The Shuk in Jerusalem

Once again, it’s time to hear from our sister in Jerusalem about what she is witnessing there as a believer in Yeshua. Put your prayer shawls on and pray for Israel and Sister J. Now here she is —

“BE THOU MY VISION, O LORD OF MY HEART.  NOUGHT BE ALL ELSE TO ME SAVE THAT THOU ART…”

With great thanksgiving I write this note to you.  May The Lord be blessed and glorified.  May you be blessed and encouraged.

Some of you might recognize the first line of the old hymn above.  It has always moved me with its particularly profound and yet simple words.

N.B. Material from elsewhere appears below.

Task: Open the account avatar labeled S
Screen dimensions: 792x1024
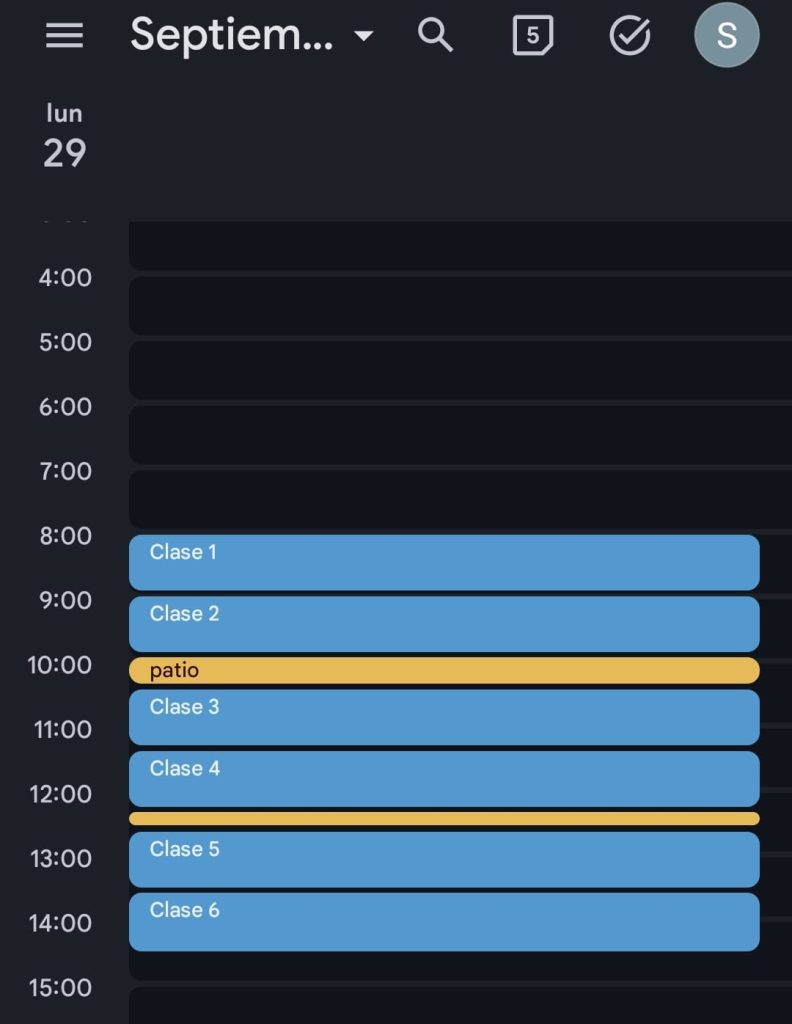Action: pyautogui.click(x=727, y=36)
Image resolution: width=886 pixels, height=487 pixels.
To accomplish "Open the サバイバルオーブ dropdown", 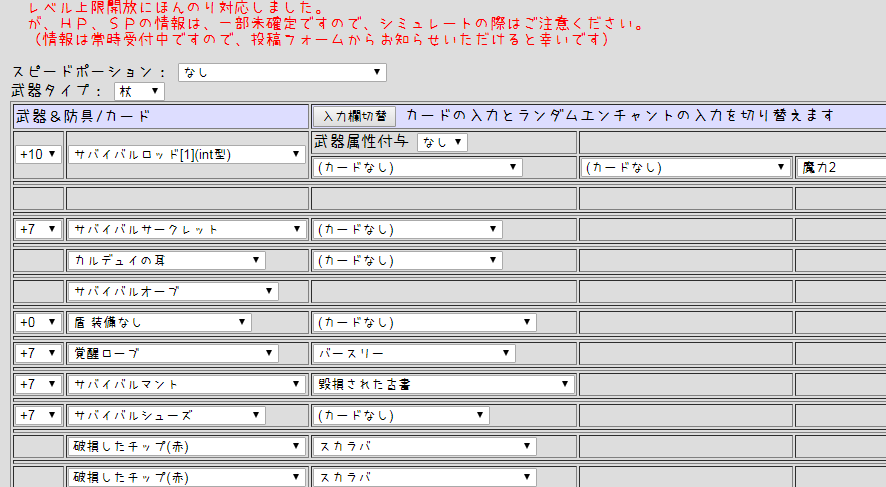I will 173,292.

To me they pierce the heart in these last days: NOUGHT BE ALL ELSE TO ME SAVE THAT THOU ART. Or, in more modern English: don’t be anything else to me except Who YOU ARE.

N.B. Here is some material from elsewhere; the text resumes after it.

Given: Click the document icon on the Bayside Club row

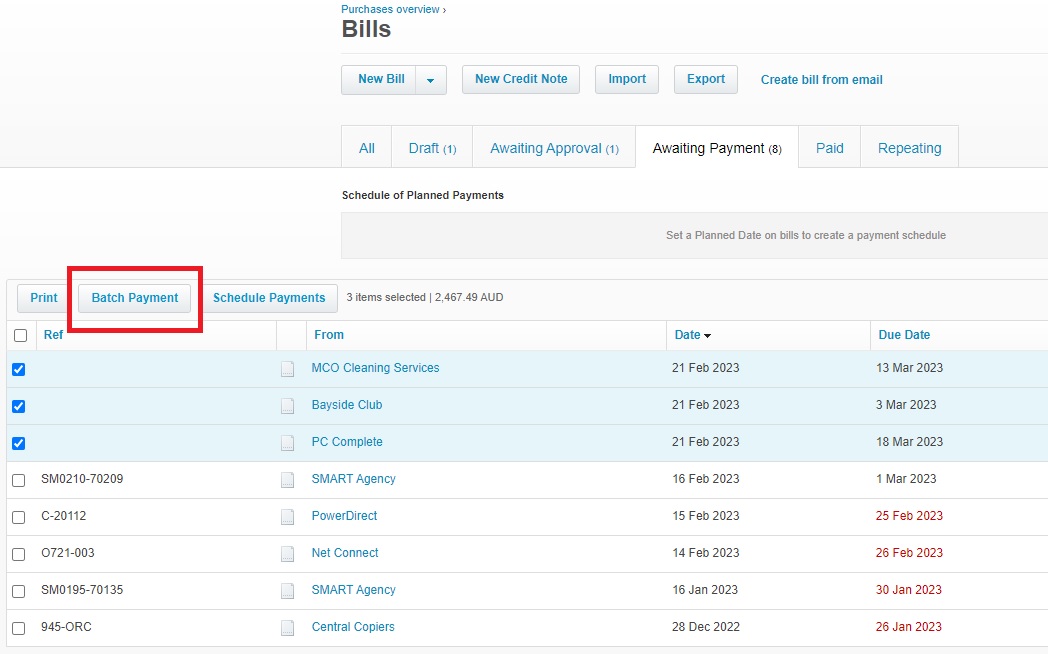Looking at the screenshot, I should 288,405.
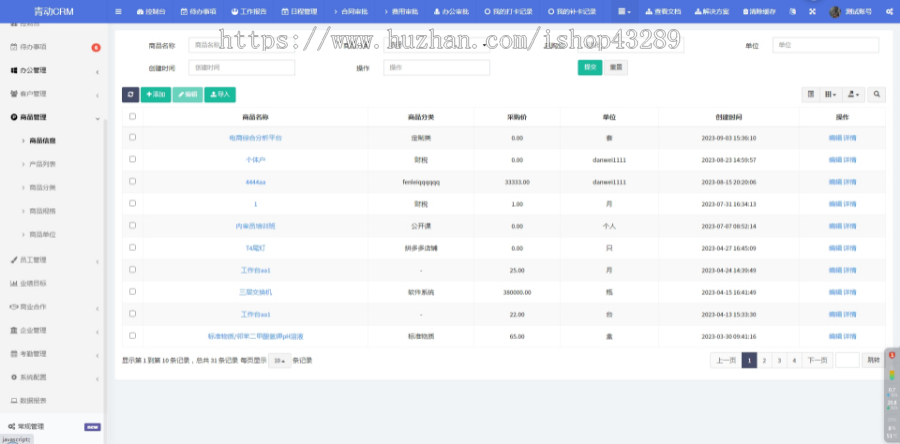The width and height of the screenshot is (900, 444).
Task: Click the green 添加 add button
Action: 155,94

Oh that IS the cry of my heart on this, oh blessed of days, my 43rd birthday in HIM!  Forty-three years ago today, on the 15th of January 1975, HE pierced my darkness with HIS LIGHT.  HE swallowed up my death in HIS LIFE.  HE vanquished my lies with HIS TRUTH.  THE ONE WHOM I didn’t know of, hadn’t heard of, didn’t believe in, killed me and made me alive IN HIM, transferring me into HIS kingdom.  HE cleansed me from all of that filth of sin in HIS precious BLOOD.  I DIED and in HIM I LIVE. What a TRIP it has been!

And I look around me and I see people making HIM into all sorts of things that I don’t recognize. Things that pertain to this world and this flesh and I sing BE THOU MY VISION O LORD OF MY HEART.  NOUGHT BE ALL ELSE TO ME SAVE THAT THOU ART.  Let me know WHO YOU ARE.  AND LET ME LOVE YOU AS YOU ARE.  Not MY will – YOURS!  I think back to how many times in these 43 years I have actually heard brothers and sisters say, “Well if God is going to allow that…I am not so sure that I want to serve Him.”

Mark 4:36 says  And when they had sent away the multitude, they took him even as he was in the ship…”

Sometimes OUR understanding of blessing is something totally different than His. Will we still walk?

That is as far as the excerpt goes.